How to Get Help for Someone with Mental Illness? Part 2: Community Treatment Order (CTO)

How to Get Help for Someone with Mental Illness? Part 2: Community Treatment Order (CTO)
Photo by Van Tay Media / Unsplash

Last month, I talked about how to get someone who does not want psychiatric care seen by a physician or psychiatrist even if against the person's will.  This does not mean a patient will get treatment, but if appropriate, a Form 1 gives a psychiatrist up to 3 days to assess the need for treatment and  a longer stay in hospital.  This article picks up from here.

After the 72 hours is up, the psychiatrist determines if the patient can become a voluntary patient or if the patient should remain an involuntary patient.  It is common for patients to become voluntary after the form 1 expires and for them to continue with hospital admission, working with the psychiatrist on treatment decisions and a care plan.  Voluntary patients can refuse treatment and leave hospital when they like.

Should a patient be determined to require further involuntary admission by specific criteria (that I will not go into detail here, but is similar to Form 1 criteria), a Form 3 is filled out and this patient remains an involuntary patient for up to 2 weeks.  During this time, certain interventions, like emergency sedation for agitation, can be given to the patient without the patient's consent, but treatment to target the patient's underlying mental illness needs to be discussed and agreed upon between the patient and psychiatrist.  Instances where the patient is not capable to make this decision require a Form 33 to be completed and a substitute decision maker (SDM) designated to make treatment decisions on the patient's behalf.  Of course there are also criteria for how the SDM is chosen, however, I will not go into them here.

At each of these steps, the patient is given an opportunity to challenge the physician's findings, and when this happens, no new treatment can be started until the patient has had their case reviewed by a panel of up to 3 individuals (a lawyer, a psychiatrist and a community member).  Patients also have access to a lawyer if they want.  The panel hears from both sides (patient and psychiatrist) to determine if the psychiatrist has the proper grounds to proceed with involuntary admission and/or treatment.

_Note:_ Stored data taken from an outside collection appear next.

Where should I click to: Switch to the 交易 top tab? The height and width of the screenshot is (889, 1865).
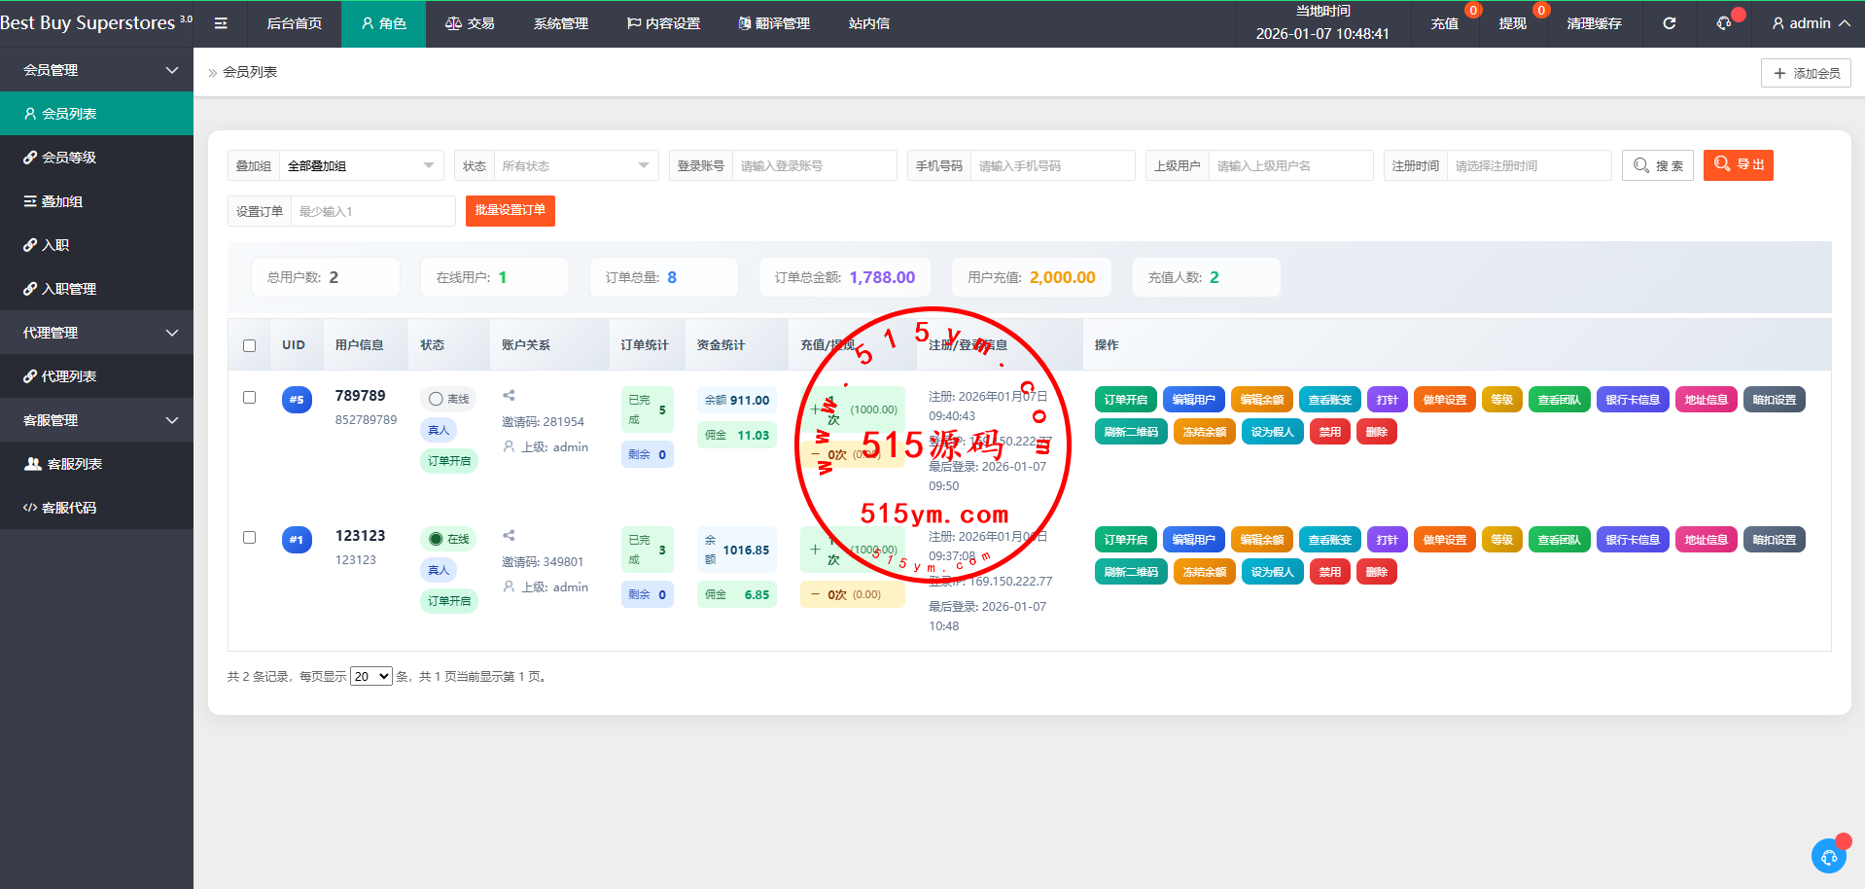click(x=470, y=23)
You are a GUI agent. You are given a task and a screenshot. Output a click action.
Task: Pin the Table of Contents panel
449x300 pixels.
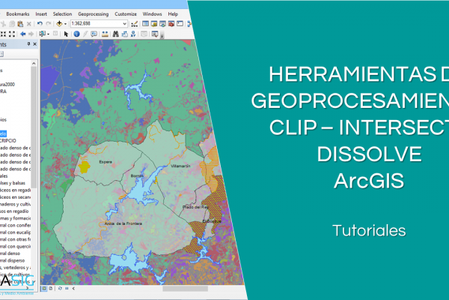coord(28,44)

When a patient does not challenge the Form 3 or 33, the physician is allowed to proceed with treatment for the underlying mental illness.  The most common experiences I have had is that the patient is initially too unwell to challenge the Form 3/33, so treatment is started.  The patient then improves with treatment, insight is regained and he/she/they eventually become voluntary and capable.  The rest of the admission and recovery hopefully goes smoothly from there.

In cases where patients, even when well, do not appreciate they have a mental illness that improves with treatment, a community treatment order, or CTO can be considered.  Most often CTOs are used and only eligible in patients with a pattern of repeatedly stopping treatment, becoming severely unwell as a result and requiring multiple, lengthy hospital admissions.  The community treatment order legally mandates the patient follow-up with a physician and receives treatment.  If the patient does not, the patient is brought to hospital by police for treatment administration and/or psychiatric evaluation.
Patients can challenge the CTO with the same process explained above for Form 3 and 33s.  They can do this at any time and a CTO is automatically up for renewal every 6 months.

There are considerable limitations to implementing a CTO that are worth mentioning.  I hope in describing the process, you can appreciate how a system needs to exist and function reliably for a CTO to be possible.  First, there have to be psychiatrists willing to take on these patients,  patients who are often the most severely unwell and marginalized, so their care needs can be greater and more complex.  Second, there has to be a medication that is enforceable.  What this means is that most CTOs mandate injection medications, and not all patients tolerate or respond to the injection medications available, despite them being the gold standard of care in illnesses like schizophrenia.  Oral medications are effective, but there is no guarantee the patient is taking them.  Injections, on the other hand, are given once or twice monthly by a health care provider.  Third, there has to be all the support persons required to properly execute a CTO.  This includes everyone from the person helping patients who want to challenge the CTO, to the panel, the lawyers, right up to the police officer who brings the patient to hospital when necessary.  It is no surprise then, that not all communities can support CTOs.